Сэр Эдвин вытер лицо носовым платком, злобно сверкнул глазами на Джозефа, который, казалось, сам был близок к слезам, а потом перевел взгляд на меня.
– Я полагаю, поначалу Ральф вызывал у Элизабет большую симпатию, чем мои дочери, – произнес он. – Подобно ей, бедный мой мальчик был своенравен и не всегда считал нужным слушаться старших. Ему было приятно, что у него появилась новая сестра, и он всячески пытался завоевать ее дружбу. Как я уже сказал, поначалу они неплохо ладили: несколько раз вместе гуляли за городом, частенько играли в шахматы. А потом Элизабет прониклась к мальчику такой же неприязнью, как и ко всем нам. Как-то вечером, перед обедом, примерно через месяц после ее приезда, мы сидели в гостиной. Помню, Ральф попросил Элизабет сыграть с ним партию в шахматы. Она согласилась, хотя и с явной неохотой. Мальчик скоро начал выигрывать, ведь сообразительности ему было не занимать. Он взял слона Элизабет и произнес что-то вроде: «Ну, теперь этот слон не будет больше топтать моих солдат. Теперь я с ним разделаюсь». И тут вдруг Элизабет завопила как сумасшедшая, вскочила, опрокинула доску и изо всех сил ударила Ральфа по голове. Бедный мальчик залился слезами, а она убежала в свою комнату.
– Да, то был весьма неприятный случай, – проронила старуха.
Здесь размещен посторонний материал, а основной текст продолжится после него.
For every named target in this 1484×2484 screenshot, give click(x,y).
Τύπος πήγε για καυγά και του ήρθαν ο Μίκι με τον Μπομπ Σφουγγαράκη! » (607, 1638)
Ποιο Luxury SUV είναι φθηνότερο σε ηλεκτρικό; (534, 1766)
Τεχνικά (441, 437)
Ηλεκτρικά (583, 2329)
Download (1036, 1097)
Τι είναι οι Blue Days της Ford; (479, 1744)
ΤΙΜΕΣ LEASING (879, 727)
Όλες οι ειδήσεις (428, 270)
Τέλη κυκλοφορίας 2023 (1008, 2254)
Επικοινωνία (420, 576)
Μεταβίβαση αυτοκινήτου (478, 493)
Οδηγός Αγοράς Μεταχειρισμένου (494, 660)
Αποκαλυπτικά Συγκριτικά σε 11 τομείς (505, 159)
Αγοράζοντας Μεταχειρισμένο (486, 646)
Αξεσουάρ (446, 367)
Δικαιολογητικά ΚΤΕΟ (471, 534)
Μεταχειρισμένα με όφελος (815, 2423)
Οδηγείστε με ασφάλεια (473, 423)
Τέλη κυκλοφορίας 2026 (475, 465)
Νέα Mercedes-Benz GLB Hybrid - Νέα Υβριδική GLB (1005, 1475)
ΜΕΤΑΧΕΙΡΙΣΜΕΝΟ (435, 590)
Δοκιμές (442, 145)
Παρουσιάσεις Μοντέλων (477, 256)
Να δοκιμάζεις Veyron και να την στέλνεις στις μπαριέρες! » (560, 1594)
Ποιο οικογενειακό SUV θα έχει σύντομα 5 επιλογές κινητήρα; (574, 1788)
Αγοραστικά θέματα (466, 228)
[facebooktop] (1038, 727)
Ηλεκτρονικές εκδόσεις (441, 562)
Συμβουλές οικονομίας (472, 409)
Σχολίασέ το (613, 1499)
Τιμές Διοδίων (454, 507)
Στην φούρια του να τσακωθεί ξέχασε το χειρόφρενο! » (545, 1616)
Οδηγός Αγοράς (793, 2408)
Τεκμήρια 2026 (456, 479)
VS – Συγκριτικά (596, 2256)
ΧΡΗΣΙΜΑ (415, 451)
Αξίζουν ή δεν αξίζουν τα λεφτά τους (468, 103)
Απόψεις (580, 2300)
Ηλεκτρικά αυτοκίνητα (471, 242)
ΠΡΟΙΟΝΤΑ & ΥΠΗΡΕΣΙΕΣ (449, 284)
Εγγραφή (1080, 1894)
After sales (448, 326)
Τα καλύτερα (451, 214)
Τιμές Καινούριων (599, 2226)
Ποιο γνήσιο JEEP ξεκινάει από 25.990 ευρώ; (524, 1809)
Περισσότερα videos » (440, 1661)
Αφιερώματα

– После этого мы посоветовали Ральфу держаться подальше от злобной девчонки, – продолжал сэр Эдвин. – Но мальчик любил проводить время в саду, как и Элизабет, которая постоянно сидела там с книгой. И он не желал отказываться от своих привычек. – Говорят, Элизабет лишилась рассудка, – процедила старуха. – Если она по-прежнему будет молчать, никто не узнает, почему она набросилась на мальчика в тот злополучный день, когда они оба сидели у колодца. Но я одно могу сказать с уверенностью: всеми ее поступками руководила зависть. Она буквально изводилась от зависти, сознавая, что ее кузины превосходят ее и по красоте, и по воспитанию. Она видела, что дом наш куда богаче и красивее дома ее родителей, и это пробуждало в ней злобу.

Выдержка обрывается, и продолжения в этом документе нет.